§ Task description
Write out the records below as a JSON list of strings, one string for each line, skipping blank lines and leaving the pictures out.

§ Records
▶
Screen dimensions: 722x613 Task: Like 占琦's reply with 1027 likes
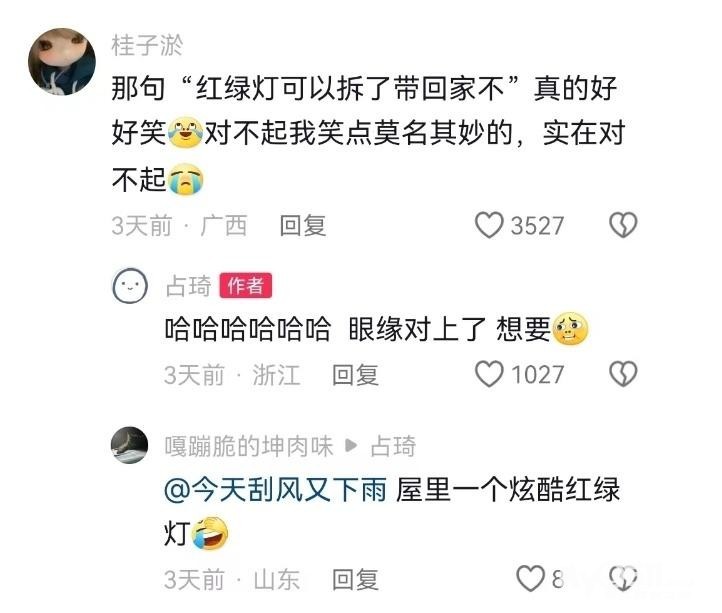489,374
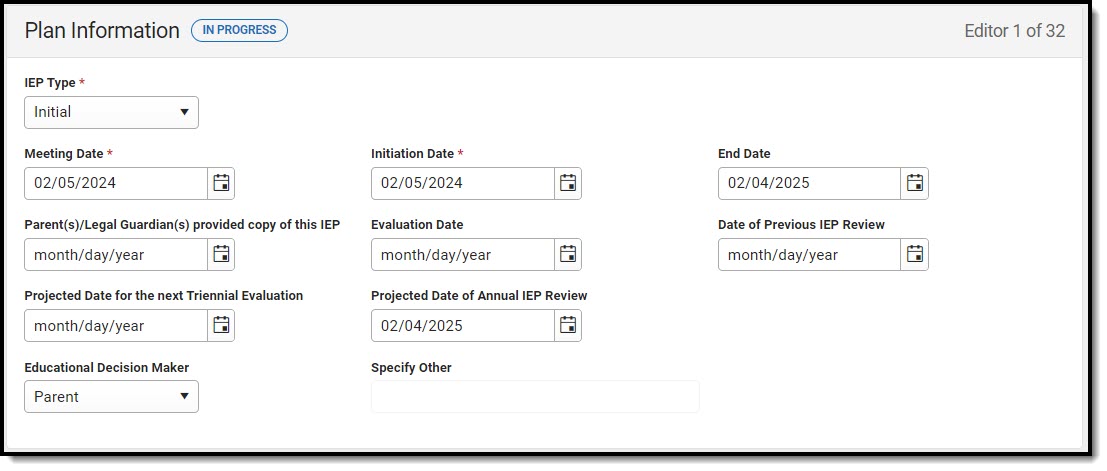Click the In Progress status badge

click(x=239, y=30)
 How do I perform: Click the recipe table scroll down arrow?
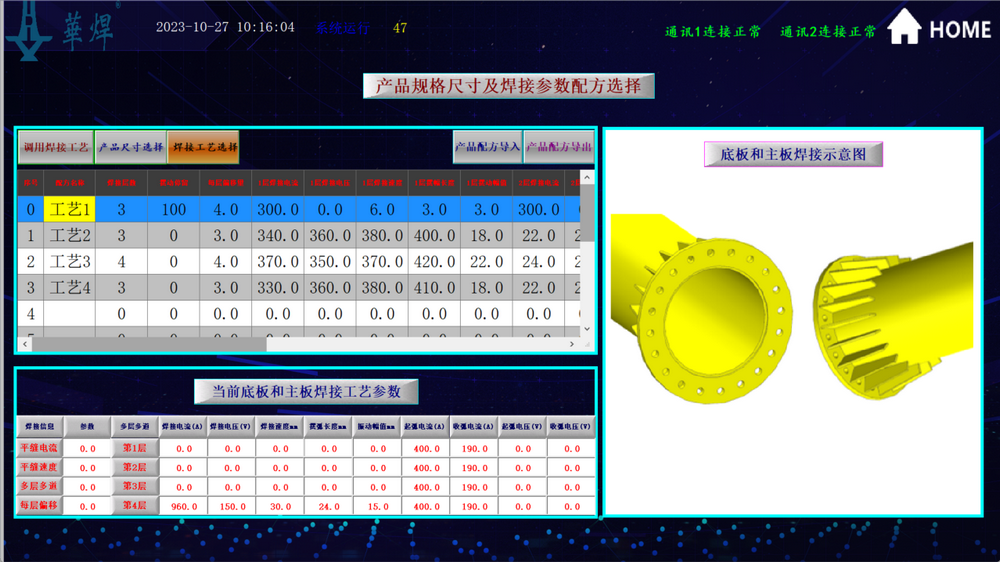[x=587, y=329]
◀
§ Exercise response
[
  "Screen dimensions: 722x613 Task: Like 占琦's reply with 1027 likes",
  "489,374",
  "Click the In Progress status badge",
  "click(x=239, y=30)",
  " How do I perform: Click the recipe table scroll down arrow?",
  "[x=587, y=329]"
]